06/29 2026
525


The AI community has been abuzz with activity lately. GPT-5.6 has just been unveiled, yet access for the average user is restricted. Domestically, Doubao has initiated paid subscriptions, heralding the dawn of the paid era for AI products. Meanwhile, Baidu has streamlined multiple access points, including ERNIE Web, ERNIE App, and ERNIE Assistant, into a single, unified gateway, and continues to provide it free of charge. One is escalating in cost, while the other is consolidating, but both trends converge on a single point: AI is transitioning from a landscape of "multiple competing applications" to a model of "unified entry point convergence."
Many perceive this as mere product adjustments, but the underlying transformation is structural. As AI begins to centralize its access points, it transcends its role as a mere tool and evolves into an entry point ecosystem. What does an entry point signify? It represents a shift in user relationships from transient "use-and-go" interactions to long-term binding engagements. It also indicates a product evolution from being mere feature providers to becoming task bearers.

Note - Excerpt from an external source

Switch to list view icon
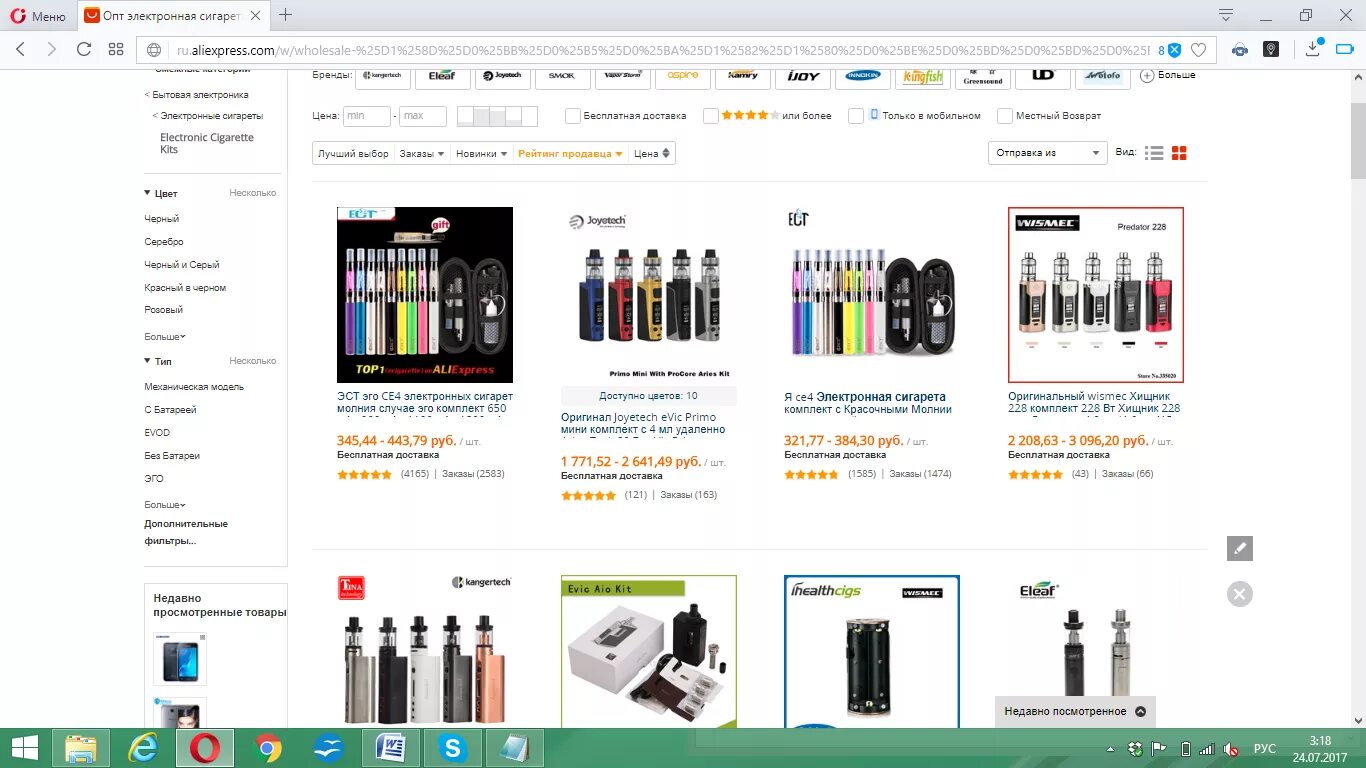Screen dimensions: 1366x768 pos(1154,153)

This trend is not exclusive to Baidu. OpenAI is transforming ChatGPT from a chat tool into a unified operational hub, seamlessly integrating writing, coding, searching, and image generation capabilities into a single interface. Google is consolidating its AI prowess into Search and Gemini. Apple is directly embedding AI into the system layers of iOS and macOS. Microsoft's Copilot spans across Office, Windows, and browsers. On the surface, functionalities are becoming increasingly diverse, but at their core, access points are becoming more centralized.
Why the push towards a unified entry point? The rationale is straightforward: users are weary of constant switching. Consider a typical scenario where you need to employ AI to accomplish a complex task involving writing, searching, analyzing, and generating images. If these capabilities are dispersed across different applications, you're forced to constantly switch, copy, restate your requirements, and align the context, which is both time-consuming and cumbersome. The issue isn't that AI lacks power; rather, it's that the usage pathway is too fragmented.
Consequently, the competitive landscape is shifting. The future will no longer hinge on whose model is superior but on whose "scheduling capability" reigns supreme: can it dissect tasks, invoke different tools, maintain contextual continuity, and orchestrate multi-step processes seamlessly? The capability gap among AI models will gradually narrow, but the disparity in system organization capabilities will widen.

As these changes unfold, AI is also metamorphosing from a "super app" into an "operating system." Users will no longer be confronted with a plethora of feature buttons but with a single, intuitive entry point. As for which model is invoked behind the scenes or which steps are executed, users remain blissfully unaware; all they care about is the result.
Ultimately, the industry will coalesce into two distinct types of players: one category will comprise deeply specialized vertical tools, while the other will consist of unified entry-level systems. AI products boasting numerous features but offering fragmented experiences that require users to piece together processes manually will gradually fade into obscurity. AI is not becoming more convoluted; on the contrary, it's simplifying, leaving behind only a single, streamlined entry point.